Car non seulement les syndicats auront-ils achevé de descendre au 76e sous-sol de l'opinion publique, mais ils auront aussi perdu le respect de la génération qui pointe son nez dans le milieu du travail, déjà dégoûtée par de nombreuses pratiques qui visent non pas à assurer la pérennité du bien commun, mais la sécurité de ceux qui sont en place. On n'a qu'à penser aux clauses "orphelin" qui émaillent encore plusieurs conventions collectives pour s'en convaincre.

Une autre tactique écoeurante qui, à certains égards, ressemble dangereusement à ce que les syndicats dénonçaient à l'origine, non?
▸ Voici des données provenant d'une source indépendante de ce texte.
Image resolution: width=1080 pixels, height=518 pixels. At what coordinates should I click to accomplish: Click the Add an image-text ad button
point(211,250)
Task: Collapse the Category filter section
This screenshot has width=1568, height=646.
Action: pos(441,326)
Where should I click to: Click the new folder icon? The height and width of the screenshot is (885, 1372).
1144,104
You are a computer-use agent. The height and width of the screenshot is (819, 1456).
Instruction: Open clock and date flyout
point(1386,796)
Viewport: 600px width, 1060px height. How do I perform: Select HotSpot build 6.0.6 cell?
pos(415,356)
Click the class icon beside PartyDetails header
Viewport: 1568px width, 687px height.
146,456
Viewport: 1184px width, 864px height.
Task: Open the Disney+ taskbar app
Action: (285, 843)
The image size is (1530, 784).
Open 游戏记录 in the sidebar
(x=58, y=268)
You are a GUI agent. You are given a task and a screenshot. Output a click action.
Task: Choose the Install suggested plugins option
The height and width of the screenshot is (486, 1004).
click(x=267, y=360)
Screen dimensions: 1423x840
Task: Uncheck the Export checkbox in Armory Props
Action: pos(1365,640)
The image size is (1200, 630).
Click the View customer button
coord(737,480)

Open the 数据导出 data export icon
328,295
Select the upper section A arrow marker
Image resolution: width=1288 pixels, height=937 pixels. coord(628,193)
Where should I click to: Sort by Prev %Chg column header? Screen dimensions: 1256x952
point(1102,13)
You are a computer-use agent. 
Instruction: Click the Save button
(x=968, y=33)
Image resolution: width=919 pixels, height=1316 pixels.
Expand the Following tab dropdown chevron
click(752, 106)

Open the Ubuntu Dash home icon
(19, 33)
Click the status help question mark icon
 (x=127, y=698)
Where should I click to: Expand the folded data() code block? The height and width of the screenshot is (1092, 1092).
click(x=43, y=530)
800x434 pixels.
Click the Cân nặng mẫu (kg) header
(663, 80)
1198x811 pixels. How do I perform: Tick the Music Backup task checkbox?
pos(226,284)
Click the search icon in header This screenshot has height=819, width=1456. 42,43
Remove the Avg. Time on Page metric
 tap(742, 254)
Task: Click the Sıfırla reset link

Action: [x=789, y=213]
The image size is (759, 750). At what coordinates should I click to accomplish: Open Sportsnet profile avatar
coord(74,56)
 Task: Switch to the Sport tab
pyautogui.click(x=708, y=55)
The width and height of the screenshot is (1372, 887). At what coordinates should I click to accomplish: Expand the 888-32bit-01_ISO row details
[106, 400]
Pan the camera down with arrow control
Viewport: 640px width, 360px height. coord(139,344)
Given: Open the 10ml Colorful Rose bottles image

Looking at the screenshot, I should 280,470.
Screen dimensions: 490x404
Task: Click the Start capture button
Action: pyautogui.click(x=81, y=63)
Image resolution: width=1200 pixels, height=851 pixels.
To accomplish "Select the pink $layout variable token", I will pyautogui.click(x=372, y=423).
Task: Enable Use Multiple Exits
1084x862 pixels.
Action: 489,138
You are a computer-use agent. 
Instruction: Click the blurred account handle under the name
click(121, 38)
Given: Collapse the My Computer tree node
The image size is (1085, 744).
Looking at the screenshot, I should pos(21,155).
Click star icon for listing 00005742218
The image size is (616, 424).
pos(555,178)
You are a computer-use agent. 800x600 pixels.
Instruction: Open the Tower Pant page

Mais oserais-je prédire la fin du syndicalisme au Québec que vous me traiteriez de mongol. Et je vous comprendrais, puisque chez nous, plus du tiers des travailleurs adhèrent – bon gré mal gré – à un syndicat, quel qu'il soit.

Quoique, au fait, ne se moquait-on pas aussi de ceux qui, il y a seulement quelques années, prévoyaient pour des raisons analogues le déclin de la religion organisée au Québec?